#### Task prompt:
Quote, with no changes, the lines that run from the top of the material to the line with "Select the type", both included.

#### Given data:
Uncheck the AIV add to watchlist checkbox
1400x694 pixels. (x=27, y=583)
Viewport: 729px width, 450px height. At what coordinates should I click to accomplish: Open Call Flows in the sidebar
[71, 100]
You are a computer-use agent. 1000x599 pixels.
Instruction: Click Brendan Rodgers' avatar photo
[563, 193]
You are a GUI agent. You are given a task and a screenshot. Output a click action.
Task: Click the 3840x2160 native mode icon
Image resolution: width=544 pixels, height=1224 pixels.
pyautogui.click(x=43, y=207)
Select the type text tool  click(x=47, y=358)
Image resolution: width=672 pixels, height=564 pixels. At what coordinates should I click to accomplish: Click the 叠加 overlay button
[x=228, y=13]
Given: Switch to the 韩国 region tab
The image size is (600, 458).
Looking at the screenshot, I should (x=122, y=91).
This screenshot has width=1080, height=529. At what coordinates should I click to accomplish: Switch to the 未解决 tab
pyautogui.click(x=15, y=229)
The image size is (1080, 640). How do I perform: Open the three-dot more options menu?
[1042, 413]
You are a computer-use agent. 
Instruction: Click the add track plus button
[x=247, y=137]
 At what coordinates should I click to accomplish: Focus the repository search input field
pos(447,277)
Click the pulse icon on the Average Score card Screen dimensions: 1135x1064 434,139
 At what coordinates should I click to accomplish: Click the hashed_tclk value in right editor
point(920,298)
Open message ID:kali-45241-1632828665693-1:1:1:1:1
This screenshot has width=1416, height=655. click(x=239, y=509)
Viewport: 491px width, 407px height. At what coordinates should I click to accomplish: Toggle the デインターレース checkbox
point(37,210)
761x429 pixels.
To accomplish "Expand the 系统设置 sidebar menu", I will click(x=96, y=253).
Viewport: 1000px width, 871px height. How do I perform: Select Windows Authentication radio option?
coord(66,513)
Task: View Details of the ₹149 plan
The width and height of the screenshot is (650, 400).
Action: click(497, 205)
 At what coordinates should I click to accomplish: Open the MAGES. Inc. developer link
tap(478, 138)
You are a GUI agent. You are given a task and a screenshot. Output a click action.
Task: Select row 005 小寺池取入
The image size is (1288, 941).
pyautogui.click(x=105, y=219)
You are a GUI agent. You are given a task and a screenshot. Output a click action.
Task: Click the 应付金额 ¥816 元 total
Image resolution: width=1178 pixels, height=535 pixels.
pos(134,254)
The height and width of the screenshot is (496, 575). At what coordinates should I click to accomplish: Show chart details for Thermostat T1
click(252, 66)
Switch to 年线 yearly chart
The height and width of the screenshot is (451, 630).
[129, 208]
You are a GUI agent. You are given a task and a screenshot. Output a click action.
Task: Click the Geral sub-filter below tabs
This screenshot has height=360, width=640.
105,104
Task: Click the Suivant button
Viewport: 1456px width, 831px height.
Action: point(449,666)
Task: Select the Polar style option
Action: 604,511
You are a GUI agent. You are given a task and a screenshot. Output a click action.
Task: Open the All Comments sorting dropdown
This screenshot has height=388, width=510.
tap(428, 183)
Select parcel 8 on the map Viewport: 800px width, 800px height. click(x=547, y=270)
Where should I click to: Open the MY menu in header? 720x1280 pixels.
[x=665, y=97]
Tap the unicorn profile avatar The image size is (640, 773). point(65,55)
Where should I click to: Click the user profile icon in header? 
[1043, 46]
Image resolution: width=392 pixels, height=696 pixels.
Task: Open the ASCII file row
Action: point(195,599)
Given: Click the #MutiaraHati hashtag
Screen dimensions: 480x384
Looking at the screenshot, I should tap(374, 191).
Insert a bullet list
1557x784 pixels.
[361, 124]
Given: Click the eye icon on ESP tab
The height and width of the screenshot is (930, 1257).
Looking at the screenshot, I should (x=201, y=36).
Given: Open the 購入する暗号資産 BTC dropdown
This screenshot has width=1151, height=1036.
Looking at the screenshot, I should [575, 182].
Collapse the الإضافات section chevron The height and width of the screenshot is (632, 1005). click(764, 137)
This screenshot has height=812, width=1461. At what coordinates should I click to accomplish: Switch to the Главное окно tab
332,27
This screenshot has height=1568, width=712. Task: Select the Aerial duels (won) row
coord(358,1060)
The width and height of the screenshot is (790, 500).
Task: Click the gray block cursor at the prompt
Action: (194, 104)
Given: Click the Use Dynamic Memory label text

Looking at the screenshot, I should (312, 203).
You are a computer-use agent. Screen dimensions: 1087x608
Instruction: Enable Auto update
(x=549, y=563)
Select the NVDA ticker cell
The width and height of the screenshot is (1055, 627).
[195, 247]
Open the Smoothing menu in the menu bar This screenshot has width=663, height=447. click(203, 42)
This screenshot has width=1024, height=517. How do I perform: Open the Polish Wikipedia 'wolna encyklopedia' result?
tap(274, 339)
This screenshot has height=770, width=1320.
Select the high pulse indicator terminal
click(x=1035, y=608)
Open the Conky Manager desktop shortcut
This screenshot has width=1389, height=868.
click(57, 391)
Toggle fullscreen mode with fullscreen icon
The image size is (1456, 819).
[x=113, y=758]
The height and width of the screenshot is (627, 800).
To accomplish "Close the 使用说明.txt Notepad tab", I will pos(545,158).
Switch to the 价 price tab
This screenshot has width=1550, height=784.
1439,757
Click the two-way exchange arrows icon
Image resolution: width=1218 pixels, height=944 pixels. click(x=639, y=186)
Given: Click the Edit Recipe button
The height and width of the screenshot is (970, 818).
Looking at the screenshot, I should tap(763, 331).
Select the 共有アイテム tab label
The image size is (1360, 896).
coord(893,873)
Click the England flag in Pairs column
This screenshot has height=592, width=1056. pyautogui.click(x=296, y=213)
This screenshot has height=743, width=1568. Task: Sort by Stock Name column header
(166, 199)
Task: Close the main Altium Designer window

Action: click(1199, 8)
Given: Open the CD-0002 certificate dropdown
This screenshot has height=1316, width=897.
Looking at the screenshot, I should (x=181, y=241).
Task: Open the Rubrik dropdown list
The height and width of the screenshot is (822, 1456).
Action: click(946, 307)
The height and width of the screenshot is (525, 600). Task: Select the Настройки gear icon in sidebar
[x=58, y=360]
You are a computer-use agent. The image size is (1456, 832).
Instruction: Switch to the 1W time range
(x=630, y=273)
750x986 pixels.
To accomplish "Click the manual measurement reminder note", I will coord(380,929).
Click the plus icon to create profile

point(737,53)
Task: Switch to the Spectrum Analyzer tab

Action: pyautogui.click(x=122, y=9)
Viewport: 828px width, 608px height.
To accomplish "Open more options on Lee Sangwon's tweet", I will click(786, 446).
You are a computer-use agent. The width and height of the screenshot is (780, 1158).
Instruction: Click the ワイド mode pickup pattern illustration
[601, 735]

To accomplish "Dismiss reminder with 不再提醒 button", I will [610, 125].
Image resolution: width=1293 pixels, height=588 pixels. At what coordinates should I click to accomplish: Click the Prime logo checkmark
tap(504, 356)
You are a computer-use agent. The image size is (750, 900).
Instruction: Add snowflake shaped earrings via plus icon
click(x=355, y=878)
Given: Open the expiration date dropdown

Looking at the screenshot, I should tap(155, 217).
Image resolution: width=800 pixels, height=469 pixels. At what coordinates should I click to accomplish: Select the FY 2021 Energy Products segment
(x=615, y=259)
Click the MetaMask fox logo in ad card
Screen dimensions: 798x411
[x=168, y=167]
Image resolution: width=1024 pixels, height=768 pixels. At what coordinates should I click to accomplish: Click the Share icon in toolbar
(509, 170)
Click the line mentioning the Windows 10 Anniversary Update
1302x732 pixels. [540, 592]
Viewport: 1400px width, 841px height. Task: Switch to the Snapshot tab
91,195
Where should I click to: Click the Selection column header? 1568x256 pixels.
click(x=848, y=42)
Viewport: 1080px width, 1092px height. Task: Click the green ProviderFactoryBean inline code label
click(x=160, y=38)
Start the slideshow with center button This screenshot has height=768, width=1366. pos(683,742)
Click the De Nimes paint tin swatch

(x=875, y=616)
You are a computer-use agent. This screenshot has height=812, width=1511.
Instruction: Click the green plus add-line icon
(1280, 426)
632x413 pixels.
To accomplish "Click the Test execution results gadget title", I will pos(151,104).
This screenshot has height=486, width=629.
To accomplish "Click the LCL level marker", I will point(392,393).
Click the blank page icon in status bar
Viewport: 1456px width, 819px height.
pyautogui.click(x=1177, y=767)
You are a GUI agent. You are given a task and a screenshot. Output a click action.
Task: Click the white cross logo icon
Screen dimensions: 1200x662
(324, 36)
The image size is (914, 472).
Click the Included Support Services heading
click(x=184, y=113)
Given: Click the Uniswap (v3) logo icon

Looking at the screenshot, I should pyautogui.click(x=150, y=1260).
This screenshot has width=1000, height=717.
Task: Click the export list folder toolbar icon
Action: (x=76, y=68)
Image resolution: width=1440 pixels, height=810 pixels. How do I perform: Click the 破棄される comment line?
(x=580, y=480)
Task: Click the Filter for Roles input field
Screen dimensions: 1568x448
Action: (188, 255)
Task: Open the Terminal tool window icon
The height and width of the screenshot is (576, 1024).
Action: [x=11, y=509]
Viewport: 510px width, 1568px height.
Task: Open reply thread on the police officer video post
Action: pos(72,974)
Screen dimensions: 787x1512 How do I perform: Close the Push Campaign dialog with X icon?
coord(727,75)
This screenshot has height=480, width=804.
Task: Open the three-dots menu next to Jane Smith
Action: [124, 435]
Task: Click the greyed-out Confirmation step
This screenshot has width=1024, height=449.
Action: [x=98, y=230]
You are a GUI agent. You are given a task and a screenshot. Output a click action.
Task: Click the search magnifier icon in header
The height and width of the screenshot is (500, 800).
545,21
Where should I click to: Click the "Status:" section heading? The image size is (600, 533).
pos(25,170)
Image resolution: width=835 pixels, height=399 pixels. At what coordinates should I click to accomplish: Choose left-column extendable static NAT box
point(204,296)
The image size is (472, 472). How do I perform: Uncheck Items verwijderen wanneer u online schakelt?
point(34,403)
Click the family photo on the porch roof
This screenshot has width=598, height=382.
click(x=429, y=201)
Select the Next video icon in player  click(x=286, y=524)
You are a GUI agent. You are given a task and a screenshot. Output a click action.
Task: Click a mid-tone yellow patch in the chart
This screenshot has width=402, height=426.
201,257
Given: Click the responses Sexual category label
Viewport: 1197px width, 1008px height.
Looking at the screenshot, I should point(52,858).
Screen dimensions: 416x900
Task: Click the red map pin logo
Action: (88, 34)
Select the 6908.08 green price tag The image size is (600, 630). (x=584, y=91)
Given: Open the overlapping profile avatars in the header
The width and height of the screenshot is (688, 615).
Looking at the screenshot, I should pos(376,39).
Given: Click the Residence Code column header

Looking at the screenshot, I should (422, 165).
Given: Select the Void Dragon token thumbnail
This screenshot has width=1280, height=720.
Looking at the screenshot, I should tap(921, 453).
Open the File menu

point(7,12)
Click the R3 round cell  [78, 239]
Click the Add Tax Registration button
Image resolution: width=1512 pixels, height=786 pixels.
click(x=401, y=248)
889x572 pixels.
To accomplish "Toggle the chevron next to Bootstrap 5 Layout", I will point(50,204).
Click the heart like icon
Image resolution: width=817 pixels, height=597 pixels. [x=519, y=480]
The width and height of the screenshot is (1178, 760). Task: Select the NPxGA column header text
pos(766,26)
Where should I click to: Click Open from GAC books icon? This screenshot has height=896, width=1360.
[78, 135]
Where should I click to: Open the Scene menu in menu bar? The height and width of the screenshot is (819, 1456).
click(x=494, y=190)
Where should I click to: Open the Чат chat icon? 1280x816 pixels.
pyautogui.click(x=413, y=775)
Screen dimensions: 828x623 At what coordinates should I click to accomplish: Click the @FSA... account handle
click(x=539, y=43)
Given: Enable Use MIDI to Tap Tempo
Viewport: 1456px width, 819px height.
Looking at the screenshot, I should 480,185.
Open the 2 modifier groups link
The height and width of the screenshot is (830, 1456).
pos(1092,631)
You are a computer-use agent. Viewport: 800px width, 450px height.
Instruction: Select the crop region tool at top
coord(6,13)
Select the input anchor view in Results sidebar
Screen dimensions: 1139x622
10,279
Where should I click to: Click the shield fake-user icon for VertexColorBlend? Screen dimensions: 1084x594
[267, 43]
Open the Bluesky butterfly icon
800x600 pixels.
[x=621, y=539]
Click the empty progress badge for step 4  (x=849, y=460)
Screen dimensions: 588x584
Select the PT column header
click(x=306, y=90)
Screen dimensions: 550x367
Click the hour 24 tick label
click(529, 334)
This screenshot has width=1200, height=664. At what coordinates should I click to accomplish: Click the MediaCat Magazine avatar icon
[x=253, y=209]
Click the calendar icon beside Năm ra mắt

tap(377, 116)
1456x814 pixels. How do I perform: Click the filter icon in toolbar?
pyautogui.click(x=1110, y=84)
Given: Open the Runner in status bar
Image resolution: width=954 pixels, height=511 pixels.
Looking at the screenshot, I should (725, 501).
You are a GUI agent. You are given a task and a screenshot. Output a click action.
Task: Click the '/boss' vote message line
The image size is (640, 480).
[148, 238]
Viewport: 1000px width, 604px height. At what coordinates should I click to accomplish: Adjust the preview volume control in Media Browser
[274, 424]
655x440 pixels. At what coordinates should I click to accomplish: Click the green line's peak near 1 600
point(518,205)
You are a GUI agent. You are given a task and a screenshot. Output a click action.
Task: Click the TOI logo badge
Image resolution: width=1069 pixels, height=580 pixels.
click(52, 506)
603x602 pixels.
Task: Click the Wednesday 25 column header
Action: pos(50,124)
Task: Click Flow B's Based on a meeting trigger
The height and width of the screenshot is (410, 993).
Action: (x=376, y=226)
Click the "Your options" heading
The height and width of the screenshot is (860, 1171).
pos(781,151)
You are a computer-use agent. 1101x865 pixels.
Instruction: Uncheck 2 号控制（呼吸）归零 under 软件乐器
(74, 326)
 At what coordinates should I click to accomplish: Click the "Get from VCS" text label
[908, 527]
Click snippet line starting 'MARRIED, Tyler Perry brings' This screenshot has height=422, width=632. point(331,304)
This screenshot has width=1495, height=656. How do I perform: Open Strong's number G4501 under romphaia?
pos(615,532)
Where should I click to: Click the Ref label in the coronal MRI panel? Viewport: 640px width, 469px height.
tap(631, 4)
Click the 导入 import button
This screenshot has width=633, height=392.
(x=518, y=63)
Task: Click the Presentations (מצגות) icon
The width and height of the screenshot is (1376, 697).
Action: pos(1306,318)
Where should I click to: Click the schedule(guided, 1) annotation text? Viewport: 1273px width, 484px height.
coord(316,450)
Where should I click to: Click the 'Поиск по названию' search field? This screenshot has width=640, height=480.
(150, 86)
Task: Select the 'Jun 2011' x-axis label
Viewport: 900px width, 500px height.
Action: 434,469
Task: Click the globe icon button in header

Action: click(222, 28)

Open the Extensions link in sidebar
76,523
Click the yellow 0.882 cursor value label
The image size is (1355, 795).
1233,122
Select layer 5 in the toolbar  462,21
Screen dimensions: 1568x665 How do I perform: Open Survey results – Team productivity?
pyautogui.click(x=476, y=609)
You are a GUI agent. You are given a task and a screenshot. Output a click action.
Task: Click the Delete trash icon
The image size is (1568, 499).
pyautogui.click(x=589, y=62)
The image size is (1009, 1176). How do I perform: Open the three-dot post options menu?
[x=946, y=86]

#### Response:
Uncheck the AIV add to watchlist checkbox
1400x694 pixels. (x=27, y=583)
Viewport: 729px width, 450px height. At what coordinates should I click to accomplish: Open Call Flows in the sidebar
[71, 100]
You are a computer-use agent. 1000x599 pixels.
Instruction: Click Brendan Rodgers' avatar photo
[563, 193]
You are a GUI agent. You are given a task and a screenshot. Output a click action.
Task: Click the 3840x2160 native mode icon
Image resolution: width=544 pixels, height=1224 pixels.
pyautogui.click(x=43, y=207)
Select the type text tool  click(x=47, y=358)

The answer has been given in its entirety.